Member of the Chamber of Deputies
- In office 1892–1905

Personal details
- Born: 25 July 1846 Pisa, Grand Duchy of Tuscany
- Died: 18 July 1905 (aged 58) Florence, Kingdom of Italy
- Occupation: Journalist, writer

= Ettore Socci =

Italian politician (1846–1905)

Ettore Socci (25 July 1846 – 18 July 1905) was an Italian politician and a prominent republican intellectual of the Risorgimento.

==Life and career==
Born in Pisa and educated in Florence, he fought as a volunteer alongside Giuseppe Garibaldi in the Trentino campaign of 1866, at Mentana (1867), and in the French campaign of 1870-71. A fervent Mazzinian, he directed progressive newspapers such as Satana and Il Grido del Popolo, which were eventually shut down, leading to legal troubles.
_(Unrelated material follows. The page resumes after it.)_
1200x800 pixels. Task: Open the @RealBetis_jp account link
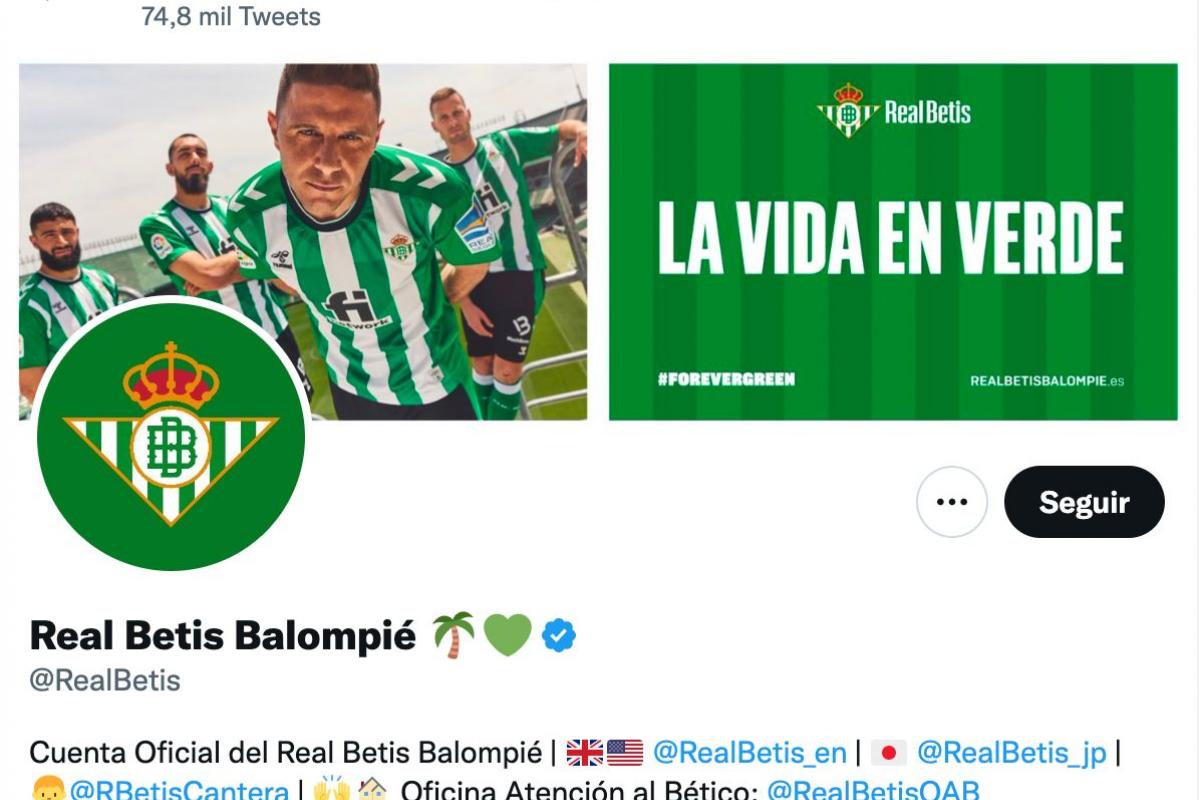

Socci was frequently arrested but also acquitted, notably in 1874 during a trial involving other radical republicans and internationalists.

He became a Freemason in Rome between 1875 and 1879, joined the Grand Orient of Italy, and co-founded the "Rienzi" Lodge in 1881. Socci continued advocating republican ideals, writing for La Capitale and Lega della Democrazia, as well as founding publications like Il Fascio della Democrazia and La Democrazia. He was also involved with La Tribuna Illustrata.

In politics, Socci joined forces with Felice Cavallotti to organize the 1890 Democratic Congress opposing Prime Minister Francesco Crispi. This effort inspired Antonio Labriola's Proletariato e Radicali. Elected as Grosseto's deputy in 1892, Socci championed key reforms, notably abolishing the seasonal migration of public offices (estatatura) in 1897. He was re-elected for other four subsequent terms and became an honorary citizen of Grosseto.

After his death on 18 July 1905, Grosseto honored him by naming a square after him and erecting a bronze bust in his memory.